Jackson's explanation is intuitively simple and familiar. After all, almost everyone knows how feelings of stress and depression can be ameliorated with various consumables. So he suggested that the racial gap—18 percent of whites are diagnosed with depression compared to 10 percent of African-Americans and Caribbean blacks—may be the result of seeking diagnosis versus self-medication. He tested this by looking at the exceptions that might prove the rule:
Jackson’s group found that African-Americans who engage in fewer unhealthy coping strategies (smoking, drinking, or drugs) actually have higher rates of depression, while those who do use eating or drug use to cope with these behaviors have the lower rates reflected in the broader black population. It’s a perverse trade-off, he said.
“Blacks and other groups in society may ‘buy’ their reduced rates of psychiatric disorders, with higher rates of physical morbidities and early mortality,” Jackson said.
This idea might lead some to wonder whether disparities could thus be explained by biological differences in the stress pathway of blacks and whites. But Jackson disagrees with the idea of race as a variable that influences stress response, instead arguing that a stressful life “racializes” individuals in a society where disadvantage is so closely linked to race. In one experiment, Jackson tried to make “white people black” by looking at whites who encountered similar stress variables (i.e. poverty and living conditions) over their life as the average black person in America. Here he found the same trade-off between coping behaviors and mental health: the more unhealthy coping behaviors used, the lower the risk of depression. So the stress produced by a lifetime of hardship and discrimination, not biological factors of race, may be the smoking gun of disparities.
That last bit—Jackson's observations about white people being exposed to intense socioeconomic stress—may be increasingly relevant today. One of the more striking findings in public health this decade has been the work of the University of Illinois's S. Jay Olshansky, who found that the lifespans of white female high school dropouts had fallen by five years from 1990 to 2008. No one is really sure why, but in a lengthy investigation for The American Prospect, in which she spoke with both Olshansky and Jackson, Monica Potts concluded that a confluence of factors have made their lives increasingly stressful.

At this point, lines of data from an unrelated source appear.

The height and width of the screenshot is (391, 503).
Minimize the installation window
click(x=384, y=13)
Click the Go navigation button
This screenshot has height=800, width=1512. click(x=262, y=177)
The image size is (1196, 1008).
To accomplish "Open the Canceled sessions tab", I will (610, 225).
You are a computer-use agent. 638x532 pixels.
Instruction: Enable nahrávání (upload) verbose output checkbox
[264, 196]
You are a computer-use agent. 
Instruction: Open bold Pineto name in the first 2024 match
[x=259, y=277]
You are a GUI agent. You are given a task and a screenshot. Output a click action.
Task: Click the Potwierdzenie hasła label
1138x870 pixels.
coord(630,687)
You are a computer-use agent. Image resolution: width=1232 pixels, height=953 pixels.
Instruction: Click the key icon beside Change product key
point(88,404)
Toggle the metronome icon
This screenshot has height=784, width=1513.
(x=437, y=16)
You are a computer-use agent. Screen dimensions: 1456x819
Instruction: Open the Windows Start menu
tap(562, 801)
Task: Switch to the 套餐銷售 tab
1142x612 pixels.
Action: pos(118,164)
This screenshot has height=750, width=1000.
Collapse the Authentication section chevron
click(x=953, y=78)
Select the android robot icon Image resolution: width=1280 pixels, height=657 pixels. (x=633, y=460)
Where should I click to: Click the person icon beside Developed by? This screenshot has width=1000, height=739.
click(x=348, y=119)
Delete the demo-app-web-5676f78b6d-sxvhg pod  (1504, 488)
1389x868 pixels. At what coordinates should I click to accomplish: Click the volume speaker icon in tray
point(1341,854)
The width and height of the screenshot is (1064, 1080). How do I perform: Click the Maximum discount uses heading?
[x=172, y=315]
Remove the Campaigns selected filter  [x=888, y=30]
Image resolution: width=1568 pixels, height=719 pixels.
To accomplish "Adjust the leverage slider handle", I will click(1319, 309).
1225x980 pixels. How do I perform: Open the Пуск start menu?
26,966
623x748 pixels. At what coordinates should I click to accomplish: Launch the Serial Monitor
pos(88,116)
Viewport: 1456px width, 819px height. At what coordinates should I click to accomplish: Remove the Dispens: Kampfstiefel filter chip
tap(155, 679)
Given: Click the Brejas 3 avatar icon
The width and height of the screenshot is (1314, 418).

As the above studies suggest, stress can kill through coping mechanisms, or it can kill on its own.
In 2008, Olshansky found a remarkable increase in coronary artery disease in Olmsted County, Minnesota, a 90-percent-white county in the southeastern corner of the state, by examining autopsy findings from 1980 to 2004. In the last four years of their sample, those disease rates shot up after two decades of decline. Then, Olshansky called it "the canary in the coal mine." When I interviewed him in 2015, he told me that "the canary in the coal mine has died."
What can be done? The stressors are many, but another recent study, out of the University of Georgia and Northwestern, found something interesting. They examined young African-Americans for self-reported instances of racial discrimination between the ages of 17 and 19, and levels of inflammation at the age of 22. They found greater inflammation among those who reported high levels of discrimination—the kind of inflammation that causes premature aging, or "weathering." But among the youth who "embraced positive views and rejected negative stereotypes” about their racial identity, they found no significant association.